(Element and text position data)
begin

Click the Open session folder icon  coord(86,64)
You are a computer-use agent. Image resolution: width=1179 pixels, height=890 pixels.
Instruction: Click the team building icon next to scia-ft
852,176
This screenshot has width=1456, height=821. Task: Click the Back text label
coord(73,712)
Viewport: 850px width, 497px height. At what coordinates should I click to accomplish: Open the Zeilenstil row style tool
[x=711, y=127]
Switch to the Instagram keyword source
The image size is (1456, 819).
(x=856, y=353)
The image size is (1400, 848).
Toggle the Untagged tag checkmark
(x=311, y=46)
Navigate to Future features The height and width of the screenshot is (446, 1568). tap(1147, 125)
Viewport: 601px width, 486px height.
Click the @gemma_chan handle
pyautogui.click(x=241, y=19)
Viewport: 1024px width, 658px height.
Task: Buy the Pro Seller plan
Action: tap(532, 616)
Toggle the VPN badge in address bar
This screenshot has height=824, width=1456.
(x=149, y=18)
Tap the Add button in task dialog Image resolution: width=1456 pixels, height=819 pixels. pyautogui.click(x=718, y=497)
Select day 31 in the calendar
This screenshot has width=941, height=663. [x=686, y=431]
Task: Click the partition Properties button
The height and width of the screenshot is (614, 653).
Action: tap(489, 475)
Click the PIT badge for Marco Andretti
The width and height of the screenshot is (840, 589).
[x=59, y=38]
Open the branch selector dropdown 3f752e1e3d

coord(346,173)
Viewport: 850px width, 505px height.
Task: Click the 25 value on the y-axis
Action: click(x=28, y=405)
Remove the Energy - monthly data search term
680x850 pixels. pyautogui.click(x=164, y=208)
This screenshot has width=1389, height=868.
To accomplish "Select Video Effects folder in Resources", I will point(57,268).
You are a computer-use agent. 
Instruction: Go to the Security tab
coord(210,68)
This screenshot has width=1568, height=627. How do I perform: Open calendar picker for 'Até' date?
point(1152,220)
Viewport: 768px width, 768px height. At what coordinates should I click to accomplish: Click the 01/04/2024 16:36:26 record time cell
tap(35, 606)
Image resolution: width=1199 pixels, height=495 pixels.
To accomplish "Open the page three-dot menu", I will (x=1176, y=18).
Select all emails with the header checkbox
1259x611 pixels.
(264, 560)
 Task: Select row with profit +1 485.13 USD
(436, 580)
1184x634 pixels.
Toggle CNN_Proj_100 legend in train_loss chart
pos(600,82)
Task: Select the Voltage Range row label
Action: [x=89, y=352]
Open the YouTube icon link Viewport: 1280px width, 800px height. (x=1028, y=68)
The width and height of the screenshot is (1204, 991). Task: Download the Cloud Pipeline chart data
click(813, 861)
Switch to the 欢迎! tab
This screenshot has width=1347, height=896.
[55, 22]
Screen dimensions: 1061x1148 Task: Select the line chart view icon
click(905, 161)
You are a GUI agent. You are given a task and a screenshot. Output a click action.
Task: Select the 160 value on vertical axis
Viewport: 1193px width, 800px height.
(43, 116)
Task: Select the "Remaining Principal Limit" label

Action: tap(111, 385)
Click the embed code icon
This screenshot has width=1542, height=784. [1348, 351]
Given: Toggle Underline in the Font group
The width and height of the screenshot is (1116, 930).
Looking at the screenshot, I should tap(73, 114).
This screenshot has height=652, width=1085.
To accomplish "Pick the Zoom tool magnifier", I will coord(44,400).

end

Copy all of the lines above without changing anything.

Click the Open session folder icon  coord(86,64)
You are a computer-use agent. Image resolution: width=1179 pixels, height=890 pixels.
Instruction: Click the team building icon next to scia-ft
852,176
This screenshot has width=1456, height=821. Task: Click the Back text label
coord(73,712)
Viewport: 850px width, 497px height. At what coordinates should I click to accomplish: Open the Zeilenstil row style tool
[x=711, y=127]
Switch to the Instagram keyword source
The image size is (1456, 819).
(x=856, y=353)
The image size is (1400, 848).
Toggle the Untagged tag checkmark
(x=311, y=46)
Navigate to Future features The height and width of the screenshot is (446, 1568). tap(1147, 125)
Viewport: 601px width, 486px height.
Click the @gemma_chan handle
pyautogui.click(x=241, y=19)
Viewport: 1024px width, 658px height.
Task: Buy the Pro Seller plan
Action: tap(532, 616)
Toggle the VPN badge in address bar
This screenshot has height=824, width=1456.
(x=149, y=18)
Tap the Add button in task dialog Image resolution: width=1456 pixels, height=819 pixels. pyautogui.click(x=718, y=497)
Select day 31 in the calendar
This screenshot has width=941, height=663. [x=686, y=431]
Task: Click the partition Properties button
The height and width of the screenshot is (614, 653).
Action: tap(489, 475)
Click the PIT badge for Marco Andretti
The width and height of the screenshot is (840, 589).
[x=59, y=38]
Open the branch selector dropdown 3f752e1e3d

coord(346,173)
Viewport: 850px width, 505px height.
Task: Click the 25 value on the y-axis
Action: click(x=28, y=405)
Remove the Energy - monthly data search term
680x850 pixels. pyautogui.click(x=164, y=208)
This screenshot has width=1389, height=868.
To accomplish "Select Video Effects folder in Resources", I will point(57,268).
You are a computer-use agent. 
Instruction: Go to the Security tab
coord(210,68)
This screenshot has width=1568, height=627. How do I perform: Open calendar picker for 'Até' date?
point(1152,220)
Viewport: 768px width, 768px height. At what coordinates should I click to accomplish: Click the 01/04/2024 16:36:26 record time cell
tap(35, 606)
Image resolution: width=1199 pixels, height=495 pixels.
To accomplish "Open the page three-dot menu", I will (x=1176, y=18).
Select all emails with the header checkbox
1259x611 pixels.
(264, 560)
 Task: Select row with profit +1 485.13 USD
(436, 580)
1184x634 pixels.
Toggle CNN_Proj_100 legend in train_loss chart
pos(600,82)
Task: Select the Voltage Range row label
Action: [x=89, y=352]
Open the YouTube icon link Viewport: 1280px width, 800px height. (x=1028, y=68)
The width and height of the screenshot is (1204, 991). Task: Download the Cloud Pipeline chart data
click(813, 861)
Switch to the 欢迎! tab
This screenshot has width=1347, height=896.
[55, 22]
Screen dimensions: 1061x1148 Task: Select the line chart view icon
click(905, 161)
You are a GUI agent. You are given a task and a screenshot. Output a click action.
Task: Select the 160 value on vertical axis
Viewport: 1193px width, 800px height.
(43, 116)
Task: Select the "Remaining Principal Limit" label

Action: tap(111, 385)
Click the embed code icon
This screenshot has width=1542, height=784. [1348, 351]
Given: Toggle Underline in the Font group
The width and height of the screenshot is (1116, 930).
Looking at the screenshot, I should tap(73, 114).
This screenshot has height=652, width=1085.
To accomplish "Pick the Zoom tool magnifier", I will coord(44,400).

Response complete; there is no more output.